Dans l’imaginaire collectif, la maternité rime souvent avec bonheur et célébration de la vie. Pourtant, la quête de la parentalité, l’expérience de la grossesse, de l’accouchement et du post-partum n’est pas toujours aussi idyllique. La parentalité n’échappe pas aux contradictions de notre société actuelle où liberté, capacité, avancées médicales et productivité s’entrechoquent. Depuis quelques années, de nombreuses personnes osent partager leurs histoires, leurs parcours en procréation médicalement assistée (PMA), leurs vécus d’accouchements difficiles et d’expériences traumatiques comme la fausse-couche ou la mortinaissance.

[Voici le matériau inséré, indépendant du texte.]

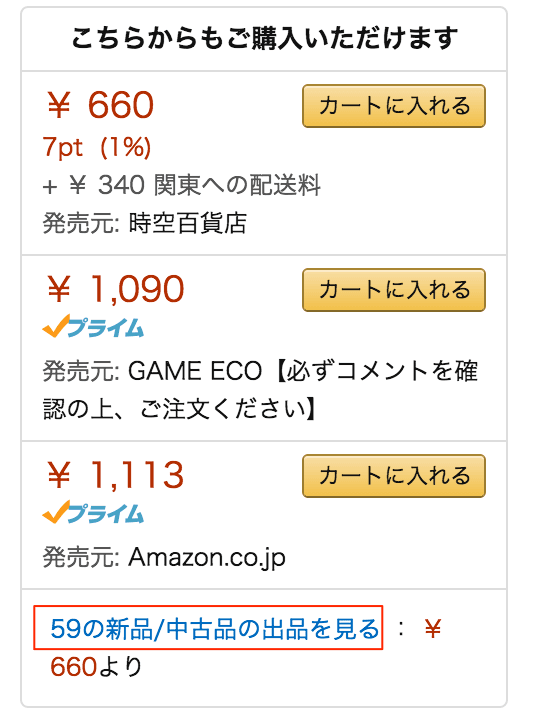Add the ¥1,113 Amazon.co.jp offer to cart
This screenshot has width=534, height=722.
(x=394, y=476)
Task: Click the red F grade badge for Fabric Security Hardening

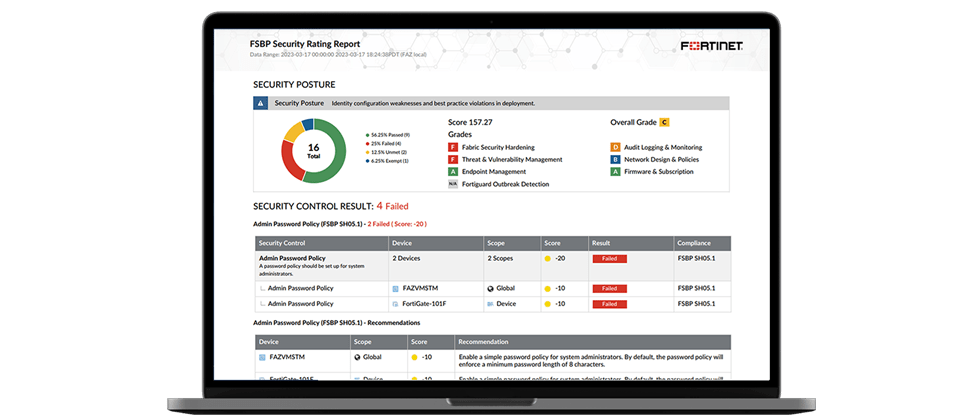Action: pyautogui.click(x=453, y=147)
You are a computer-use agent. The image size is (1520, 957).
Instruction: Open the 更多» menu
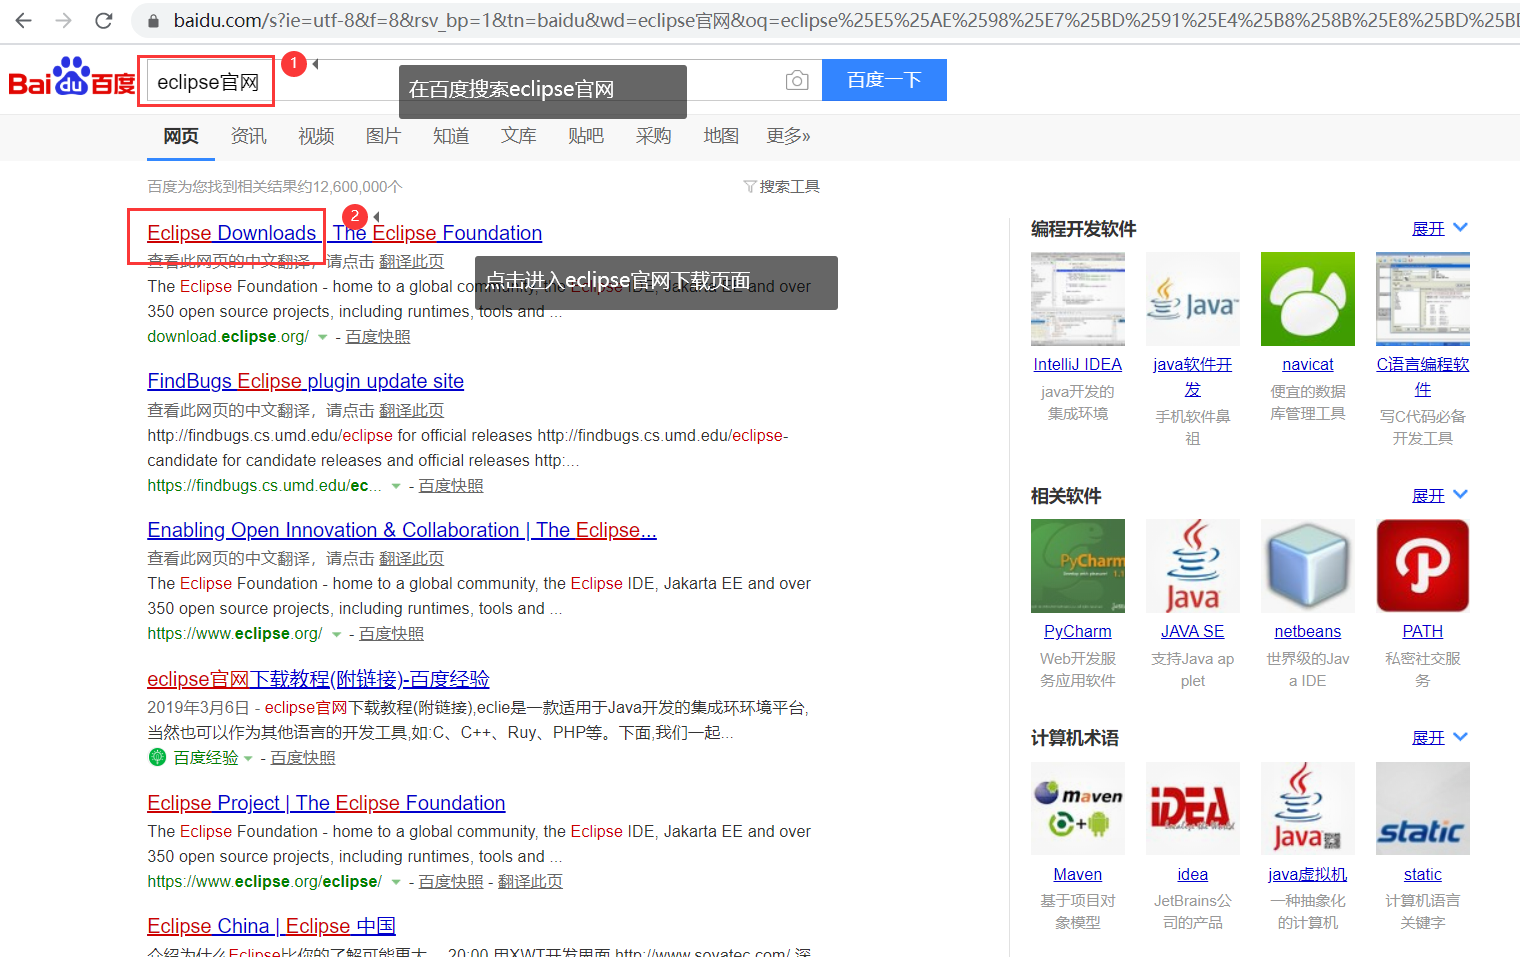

Des voix s’élèvent de divers milieux pour nommer certaines pratiques comme étant des formes d’abus ou de violences gynécologiques et obstétricales, appelant à repenser les approches. Les conditions d’accouchement ont été à nouveau un sujet d’actualité et de débat de société dès le début de la pandémie, durant laquelle des milliers de femmes ont accouché en solitaire : diverses méthodes d’accouchement ont momentanément été empêchées, montrant ainsi que la maternité demeure un terrain de revendications féministes et un terreau fertile de réflexions.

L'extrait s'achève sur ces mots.